Er rief öfters nach unseren innigen Momenten an, um meine Stimme noch mal zu hören und um ein wenig über das Erlebte zu reden.
Ich beugte mich schräg über den Beifahrersitz und tastete nach dem klingelnden Handy. Meine Finger strichen über den staubigen Gummi der Fußmatte, kleine Sandkörnchen setzten sich unter meinen Nägeln fest.
‚Verdammt, wo ist das Mistding nur’ fluchte ich innerlich. Ich sah den matten Lichtschein, den das lange Klingeln auf dem Display erzeugte, dann erlosch es.
„Shit“ brüllte ich, doch die Drums des Liedes, das aus den Boxen dröhnte, übertönten mit Leichtigkeit meine Stimme. Ich zog den Wagen auf die Mitte der Straße zurück und wagte es, mich tiefer in den Fußraum zu beugen, soweit dies der Gurt zuließ. Das Handy konnte nur unter dem Sitz liegen, soviel war klar.
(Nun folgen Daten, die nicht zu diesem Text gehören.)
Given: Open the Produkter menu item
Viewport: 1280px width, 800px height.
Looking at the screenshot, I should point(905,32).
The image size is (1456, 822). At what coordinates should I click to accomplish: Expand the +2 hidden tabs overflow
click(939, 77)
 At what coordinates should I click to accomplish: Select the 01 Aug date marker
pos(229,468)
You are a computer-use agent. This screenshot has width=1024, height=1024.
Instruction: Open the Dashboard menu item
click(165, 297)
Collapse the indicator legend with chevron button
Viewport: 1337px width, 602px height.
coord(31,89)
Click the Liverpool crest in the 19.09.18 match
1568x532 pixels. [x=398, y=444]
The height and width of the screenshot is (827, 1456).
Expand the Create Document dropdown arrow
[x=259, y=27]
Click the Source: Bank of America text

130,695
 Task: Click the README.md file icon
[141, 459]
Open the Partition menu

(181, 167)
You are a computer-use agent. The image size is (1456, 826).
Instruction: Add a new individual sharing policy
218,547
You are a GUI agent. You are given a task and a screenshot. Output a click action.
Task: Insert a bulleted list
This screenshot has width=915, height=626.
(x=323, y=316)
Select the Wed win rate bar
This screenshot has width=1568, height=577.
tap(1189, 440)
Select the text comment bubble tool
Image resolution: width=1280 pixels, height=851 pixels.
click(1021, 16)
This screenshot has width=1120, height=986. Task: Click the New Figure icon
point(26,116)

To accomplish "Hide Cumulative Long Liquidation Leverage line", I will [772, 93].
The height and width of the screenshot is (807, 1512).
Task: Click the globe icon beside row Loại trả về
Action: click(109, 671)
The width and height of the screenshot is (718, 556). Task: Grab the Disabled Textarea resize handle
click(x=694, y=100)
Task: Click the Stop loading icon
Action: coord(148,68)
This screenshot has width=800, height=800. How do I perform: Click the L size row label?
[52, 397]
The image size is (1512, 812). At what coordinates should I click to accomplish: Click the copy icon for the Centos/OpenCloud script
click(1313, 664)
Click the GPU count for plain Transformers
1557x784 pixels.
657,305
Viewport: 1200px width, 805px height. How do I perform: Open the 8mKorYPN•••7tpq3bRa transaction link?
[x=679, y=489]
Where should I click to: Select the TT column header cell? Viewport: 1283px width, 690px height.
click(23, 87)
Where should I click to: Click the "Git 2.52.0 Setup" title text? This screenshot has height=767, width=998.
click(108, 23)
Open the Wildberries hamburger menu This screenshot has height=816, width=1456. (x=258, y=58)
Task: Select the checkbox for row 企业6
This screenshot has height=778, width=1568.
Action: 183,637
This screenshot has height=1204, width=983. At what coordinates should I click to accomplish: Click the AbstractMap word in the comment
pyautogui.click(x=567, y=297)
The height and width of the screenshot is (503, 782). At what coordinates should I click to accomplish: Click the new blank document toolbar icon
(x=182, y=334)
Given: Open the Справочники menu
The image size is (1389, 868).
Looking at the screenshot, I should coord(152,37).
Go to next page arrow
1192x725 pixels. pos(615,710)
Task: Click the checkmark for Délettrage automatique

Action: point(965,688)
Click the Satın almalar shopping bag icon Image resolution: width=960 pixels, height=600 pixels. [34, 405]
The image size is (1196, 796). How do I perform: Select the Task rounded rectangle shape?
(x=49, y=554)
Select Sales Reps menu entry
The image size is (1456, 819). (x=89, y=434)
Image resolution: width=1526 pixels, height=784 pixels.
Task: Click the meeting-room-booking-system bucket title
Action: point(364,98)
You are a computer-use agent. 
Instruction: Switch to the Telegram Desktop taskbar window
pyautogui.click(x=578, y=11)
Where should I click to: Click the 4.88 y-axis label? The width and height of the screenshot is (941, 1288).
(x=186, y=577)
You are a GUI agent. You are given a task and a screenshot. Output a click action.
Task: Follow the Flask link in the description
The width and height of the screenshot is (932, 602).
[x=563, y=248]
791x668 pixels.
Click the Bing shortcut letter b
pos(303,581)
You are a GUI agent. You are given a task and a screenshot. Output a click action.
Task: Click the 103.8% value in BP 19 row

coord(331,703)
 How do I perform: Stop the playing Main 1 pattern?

Zwischen Zeigefinger und Daumen packte ich nach kurzem Suchen das Plastik des Handys, es rutschte nach vorne in das Dunkel des Fußraumes.
Ein greller Lichtschein, der plötzlich meinen Wagen erhellte, ermöglichte mir, das kleine Ding zu erkennen und zuzugreifen.
„Jetzt ruf ich ihn sofort zurück“ rief ich und richtete mich glücklich auf. Ich pustete eine lange Haarsträhne aus meinem Gesicht und blickte nach vorne, das Handy fest in meiner Hand.
Die Scheinwerfer meines Wagens beleuchteten einen Brückenpfeiler, der das Licht reflektiert hatte und mir so das Sehen und Finden ermöglichte – jetzt kam er rasend schnell auf mich zu.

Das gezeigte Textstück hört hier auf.